Task requirements
**1)** Reproduce the passage of the Falcon 9 static fire article from "Unintuitively, for SpaceX’s" up to and including "functioning as expected.".
**2)** Answer these questions using the Falcon 9 static fire article:
(a) What is the designation of the new Falcon 9 booster?
(b) Why did SpaceX delay the static fire test?
(c) How many Merlin 1D booster engines are ignited during the test?
**3)** Pick up the Falcon 9 static fire article where it ends and keep writing.

[BEGIN Excerpted text]

Update: SpaceX has fired up new Falcon 9 booster B1061 after loading the full two-stage rocket with liquid oxygen and kerosene (RP-1) propellant, verifying the vehicle’s flight-readiness and – pending confirmation of a successful test – keeping Crew Dragon’s operational astronaut launch debut on track for a Saturday, November 14th liftoff.
SpaceX has decided to delay Falcon 9’s imminent static fire test to replace a component on the rocket’s expendable upper stage, a 24-hour slip that isn’t expected to impact the operational astronaut launch debut’s date.
Previously expected around 7:49 pm EST on Tuesday, November 10th, SpaceX decided to push Falcon 9 B1061’s first static fire to no earlier than (NET) Wednesday evening, November 11th. As usual, SpaceX will put the rocket (and spacecraft) through a scenario all but identical to an actual launch short of liftoff, loading Falcon 9 with propellant and igniting all nine Merlin 1D booster engines to verify vehicle health.
Unintuitively, for SpaceX’s Crew Dragon missions, the extremely valuable spacecraft (i.e. the payload) remains installed on the rocket during Falcon 9’s prelaunch static fire. In doing so, that static fire also serves as a full hardware- and software-in-the-loop dress rehearsal for the integrated rocket and spacecraft, verifying that the autonomous software responsible for recognizing a failing rocket and activating Crew Dragon’s abort system is functioning as expected.

[END Excerpted text]
[BEGIN Records supplied]

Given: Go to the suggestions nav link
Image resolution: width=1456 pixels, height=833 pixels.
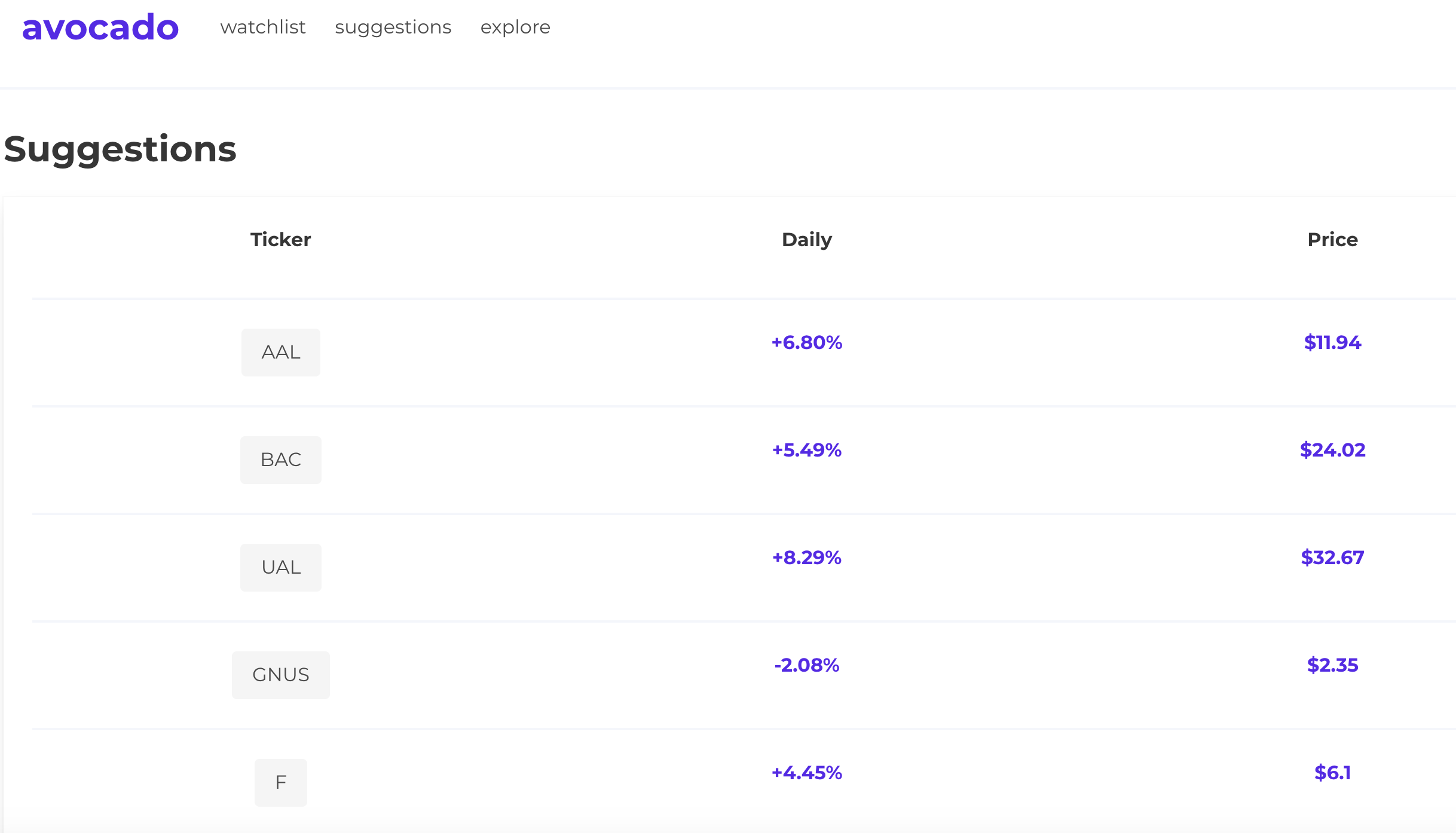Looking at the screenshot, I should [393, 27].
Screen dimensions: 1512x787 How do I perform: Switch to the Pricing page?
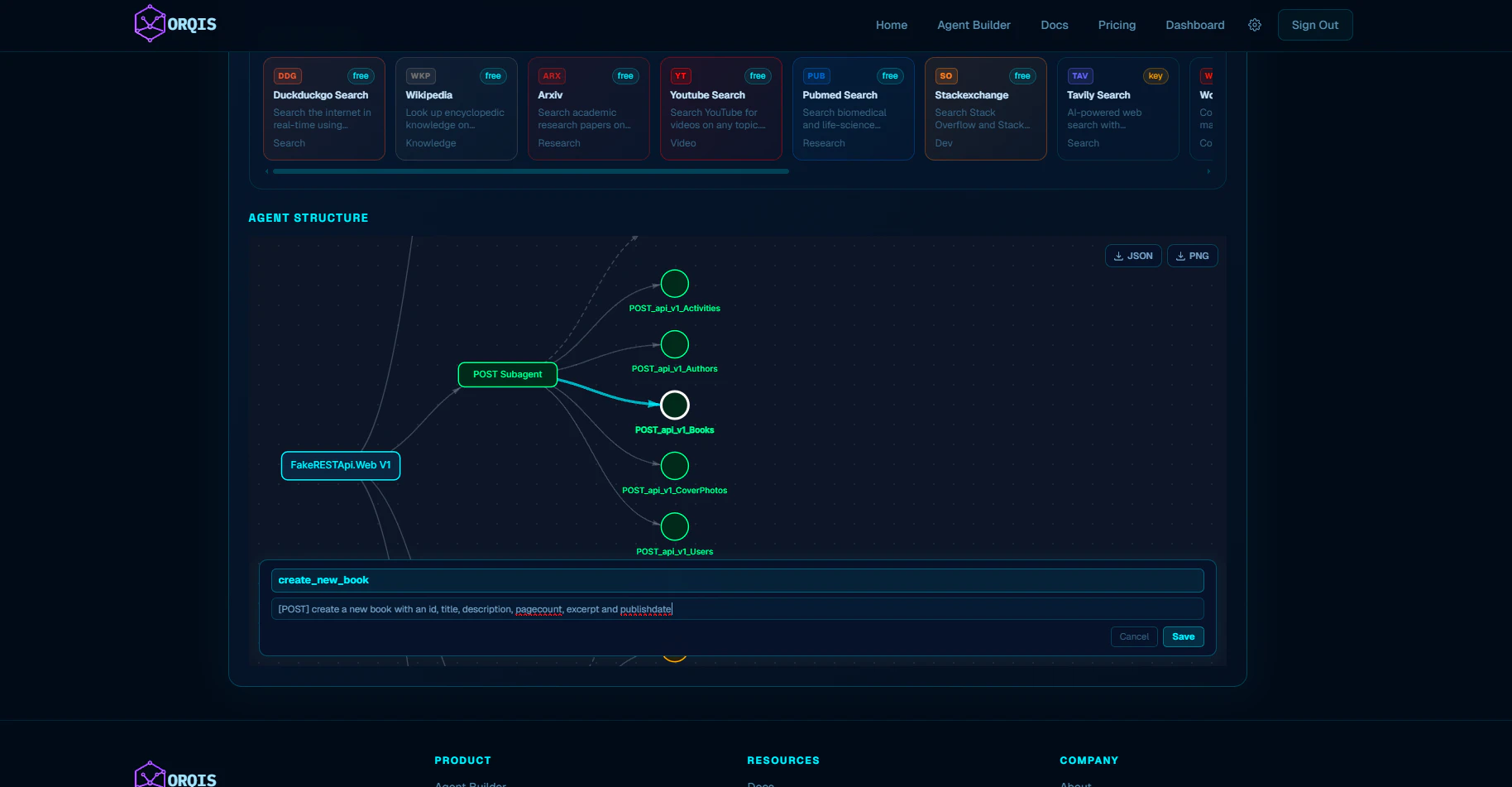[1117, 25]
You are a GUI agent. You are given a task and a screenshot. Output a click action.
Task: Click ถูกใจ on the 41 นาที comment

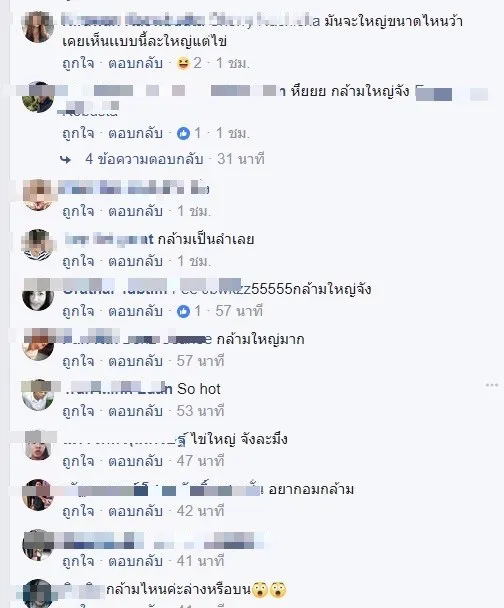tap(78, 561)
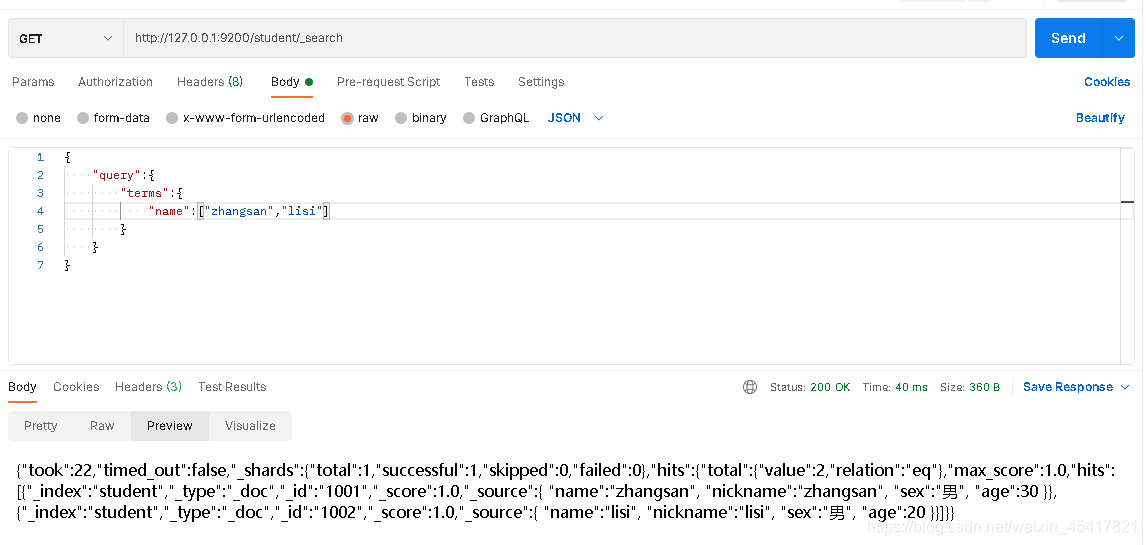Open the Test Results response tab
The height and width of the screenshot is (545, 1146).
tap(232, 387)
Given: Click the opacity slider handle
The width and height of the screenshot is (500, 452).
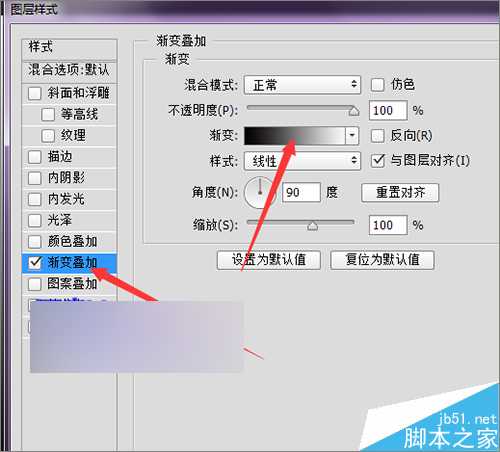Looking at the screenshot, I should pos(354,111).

[END Records supplied]

Responses per task
**1)**
Unintuitively, for SpaceX’s Crew Dragon missions, the extremely valuable spacecraft (i.e. the payload) remains installed on the rocket during Falcon 9’s prelaunch static fire. In doing so, that static fire also serves as a full hardware- and software-in-the-loop dress rehearsal for the integrated rocket and spacecraft, verifying that the autonomous software responsible for recognizing a failing rocket and activating Crew Dragon’s abort system is functioning as expected.

**2)**
(a) B1061
(b) To replace a component on the rocket's expendable upper stage
(c) Nine

**3)**
In the event that Falcon 9 did fail at some point during the static fire test, Crew Dragon’s abort thrusters would instantaneously ignite, pulling the uncrewed spacecraft to safety and minimizing the fallout of an already expensive mistake.
Speaking during a November 10th media conference call, SpaceX senior director of Human Spaceflight Programs Benji Reed briefly noted that SpaceX had decided to replace a component of Falcon 9’s upper stage ‘purge system’ and planned on bringing the whole rocket horizontal later that day. Despite the 24-hour static fire delay, the Crew-1 mission remains on track to launch no earlier than (NET) 7:49 pm EDT, Saturday, November 14th – so long as Falcon 9 completes said static fire later today.
Regardless of the outcome of today’s static fire attempt, SpaceX will immediately be faced with a potential hurricane landfall on Thursday and United Launch Alliance’s (ULA) latest Atlas V NROL-101 launch attempt on Friday, once again raising the seemingly ever-present question of which company will receive priority in the event of a ULA delay. Stay tuned to find out!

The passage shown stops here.